C’était un très grand lecteur qui s’intéressait à tout ce qui était imprimé comme on sait, romans, magazines, journaux, et évidemment quelque part ce travail de cabinet soutenu ne pouvait que l’éloigner de l’homme d’action qu’il mettait pourtant en avant comme un idéal. Mais l’homme était plutôt changeant et incertain dans ses options. Sans doute est-ce pour cela qu’il se cramponnait à ses fiches de lecture et qu’il s’en servait pour éviter d’écrire vraiment en détournant ce qu’il avait lu à d’autres fins. Quand je dis qu’il était incertain dans ses choix, je ne veux pas dire qu’il était une sorte de girouette comme on en a tant vu depuis cinquante ans qui passent sans sourciller de la révolution au soutien inconditionnel au capitalisme en train de crever sur pied – cela ne concerne pas que l’abominable Cohn-Bendit, mais aussi des compagnons de Debord comme René Viénet par exemple. Je veux dire plutôt qu’il était habité par le doute sur ce qu’il entreprenait, même s’il masquait ce doute derrière des assurances péremptoires. Un texte qui avait été publié dans le catalogue de l’exposition Debord à la BNF, Les Erreurs et les échecs de M. Guy Debord par un Suisse impartial[2], le montre à mon sens amplement. Même si c’est sous la forme ironique, avec le motif selon lequel, étant donné ce qu’il était, il n’aurait pu rien faire d’autre, et donc qu’il n’y avait ni échec ni succès. Pourtant ce texte pratiquement pas commenté disait clairement que finalement il avait tout échoué aussi de son propre point de vue. C’est un texte décisif pour comprendre non pas Debord du point de vue d’un bilan, mais au contraire pour saisir ses changements de détermination dans la vie quotidienne et l’amertume qui l’a forcément accompagné. Mais il est resté un ennemi déterminé de la société marchande, assez peu tenté par les honneurs ordinaires et la consommation. Et de ce point de vue, il est resté fidèle à lui-même, et c’est bien qui fait qu’on ne peut pas le confondre avec un simple marchand de papiers imprimés. 

 

Pendant des décennies, il a recopié sur des petites fiches des phrases, des morceaux de phrases, voire des poèmes dans son entier. Parfois il recopiera les passages en français et dans la langue originale, on se demande bien à qui ce travail quotidien était destiné. Cette manière pointue de saisir le livre sous toutes ses formes est une volonté de déspécialiser le savoir et de le restituer dans ce qu’il pense être sa vérité de l’instant.
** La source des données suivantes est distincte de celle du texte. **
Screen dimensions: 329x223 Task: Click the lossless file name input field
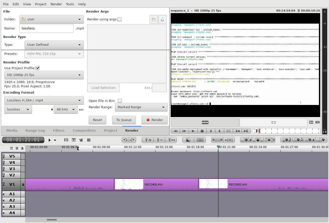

Les notes de lectures de Guy Debord produisent plusieurs impressions étranges. D’abord il y a une capacité qui semble s’extraire de cet ensemble, à relier entre eux des auteurs qui ont fait du pessimisme un commerce actif. Le mal, le noir, la part d’ombre du néant qui pèse sur l’homme d’action et qui le cloue sur place est abondamment représentée. C’est presque le contrepoint du Surréalisme que Debord lit avec beaucoup d’attention mais pour en faire une critique acerbe et souvent ingrate d’ailleurs. Annie Lebrun avançait que Debord à la fin de sa vie revenait vers Breton et lui révélait son admiration. Il bouclait en somme son parcours, parti de Breton au début des années cinquante, il y revenait à la fin de sa vie. Relisant ces jours- ci une interview de Breton par Madeleine Chapsal, je voyais très bien la pédanterie qu’on pouvait lui reprocher, et pourtant on ne saurait nier son importance[3]. Encore que ni Debord, ni Breton n’ait finalement joué un rôle dans les déterminations de notre volonté de tenter de changer le monde qui ne nous convient pas et qui ne convient d’ailleurs à personne, même pas à ceux qui en font de l’argent. 

 

La publication de ces fiches voit son intérêt réduit par le fait qu’elles ont été au préalable triées et donc choisies par ces « conservateurs » de bibliothèques qui forcément les interprètent à l’aune de ce qu’ils ont compris globalement de Debord. La faiblesse de la postface de Gabriel Ferreira Zacarias qui a soutenu une thèse universitaire sur Guy Debord en 2014[4], en atteste où les lieux communs sont débités les uns derrière les autres. Il serait intéressant pourtant de se poser la question des raisons de cette conservation maniaque de ses fiches dans des dossiers. Ces fiches pouvaient servir à des utilisations ultérieures sous forme de détournement. Mais il y a autre chose. En effet, avant de procéder à son suicide Guy Debord avait trié ses archives. Il avait brûlé énormément de papiers, mais pas ses fiches e lectures, alors qu’il savait pertinemment qu’elles ne lui seraient plus d’aucune utilité dans l’au-delà. Il y avait un désir de conservation, de faire son temps, ce qui va avec l’idée d’un homme obsédé par le temps qui passe. Fixer ce qu’il avait lu devait raconter aussi ce qu’il était. Ces livres lus et commentés expliquaient la formation d’une pensée. La façon dont les fiches de lecture sont présentées fait de Debord un homme de lettres un peu banal, saisi par une boulimie de lectures. Elle masque sa volonté de faire l’histoire d’une manière plus concrète qu’en lisant et en écrivant, que cette volonté soit aboutie ou non. Il y a une oscillation chez Debord entre une culture livresque très sophistiquée, Mallarmé, la poésie chinoise, Breton et les surréalistes, et une culture plus populaire et immédiate comme les poèmes de Mouloudji – grande figure de Saint-Germain des Prés – qu’il recopie ou les chansons italiennes comme Porta Romana Bella.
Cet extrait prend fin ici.